Entre muitos outros, o uso abusivo da força policial durante o governo do Sr. pode ser lembrado em casos como:

  • Massacre do Pinheirinho (2012) – 1.500 famílias foram expulsas por efetivo de 2 mil policiais fortemente armados, além de um número ignorado de Guardas Civis, descumprindo a suspensão de reintegração de posse do terreno;
  • Retenção de 29 pessoas por quase dez horas na central de flagrantes da Polícia Civil no Grajaú para dispersar a manifestação por melhorias no transporte público no Extremo Sul da cidade (outubro, 2013);
  • Morte de senhora de 66 anos com parada cardiorespiratória em decorrência da aspiração de gás lacrimogêneo em manifestação no centro de São Paulo (agosto, 2013).
  • Perda da visão do fotojornalista Sérgio Silva, da agência Futura Press atingido por bala de borracha disparada pela Polícia Militar em Junho de 2013.

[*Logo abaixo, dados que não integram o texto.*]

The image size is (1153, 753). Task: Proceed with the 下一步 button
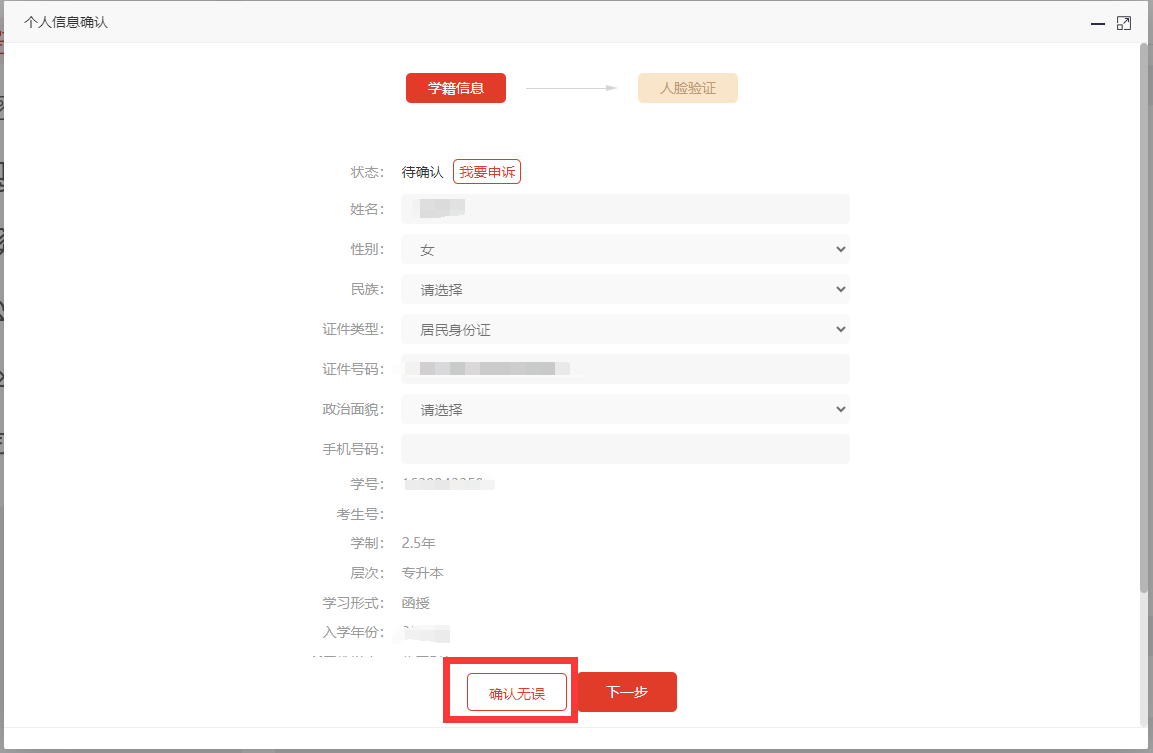point(627,692)
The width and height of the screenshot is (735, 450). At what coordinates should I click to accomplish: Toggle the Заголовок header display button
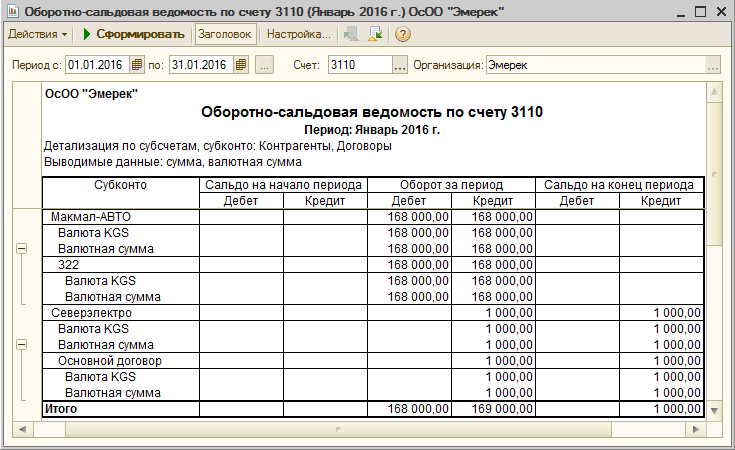(x=225, y=34)
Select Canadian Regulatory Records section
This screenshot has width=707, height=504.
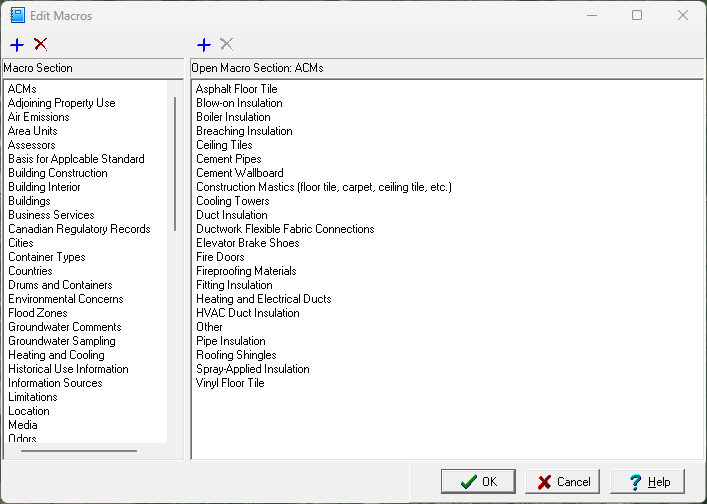point(79,229)
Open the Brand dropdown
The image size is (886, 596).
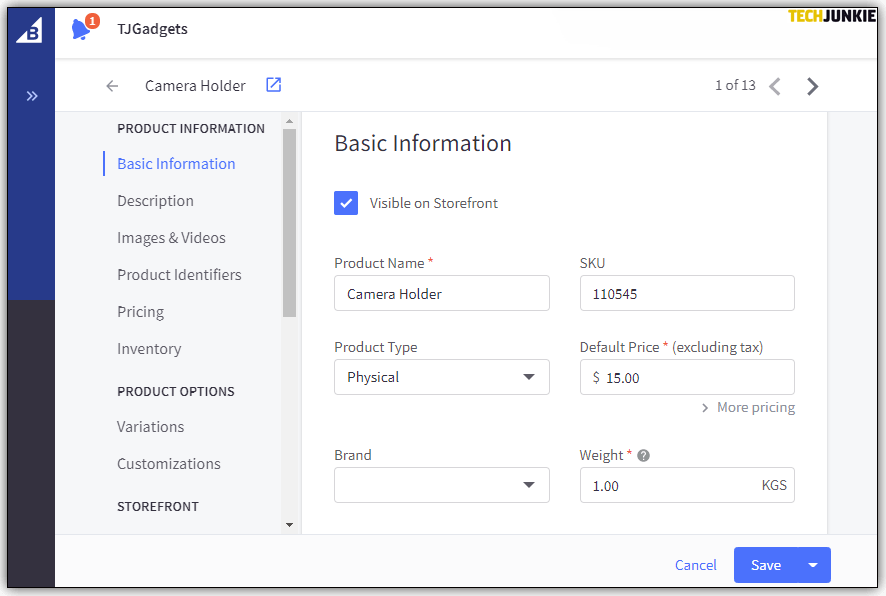441,485
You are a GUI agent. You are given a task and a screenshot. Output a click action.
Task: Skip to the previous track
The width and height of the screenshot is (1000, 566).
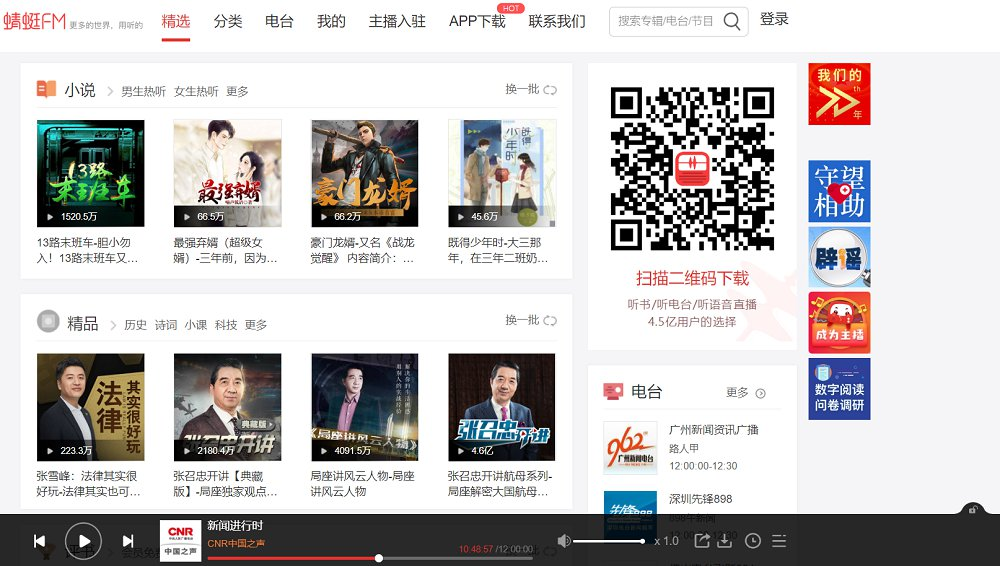pyautogui.click(x=40, y=541)
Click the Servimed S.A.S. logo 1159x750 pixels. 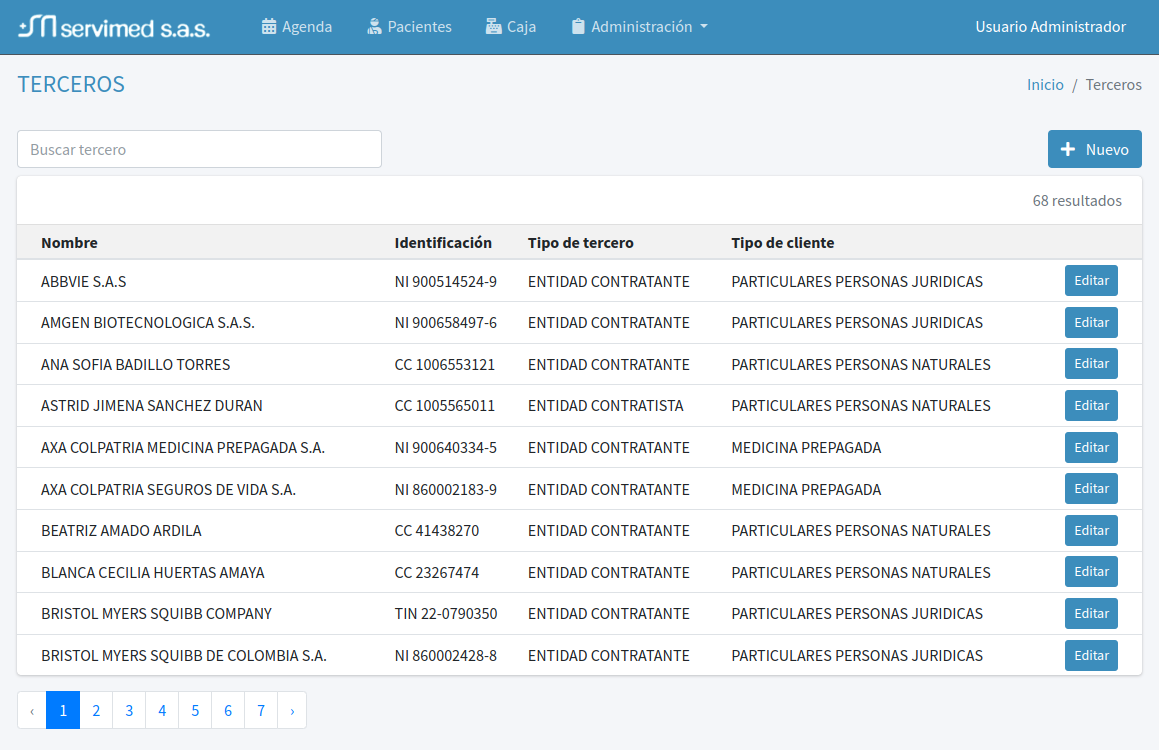114,27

O Sr. tem o poder e a obrigação de zelar pela integridade física e o direito a manifestação da população do estado de São Paulo. A atual política de violência executada pelo Comando da Polícia Militar faz o contrário: deixa as pessoas acuadas, gravemente feridas, com medo e caladas – atitudes antidemocráticas que, temos certeza, não é o modo como o senhor gostaria de ser conhecido na posteridade.

Por isso pedimos que repita e aprofunde a decisão já anunciada pelo Sr. no dia 17 de junho de 2013: proíba o uso de armas menos letais em operações da Polícia Militar (a saber, balas de borracha, bombas de gás lacrimogêneo, bombas de efeito moral, taser, spray de pimenta entre outras). No caso do gás lacrimogêneo, a Convenção sobre Armas Químicas, assinada por 165 países e ratificada pelo Brasil, proíbe desde 1993 seu uso em guerras.

A especialista Marisa Fefferman, doutora em psicologia pela Universidade de São Paulo, condena o uso de armas menos letais na democracia:

“Numa democracia, a priori, não se pode matar. Então eis a bala de borracha, que ressignifica o estado repressor, instala o medo nos movimentos sociais, escamoteia a violência contra aqueles que ousam desafiar alguns padrões estabelecidos.”

Não fique para a história como o governador repressor.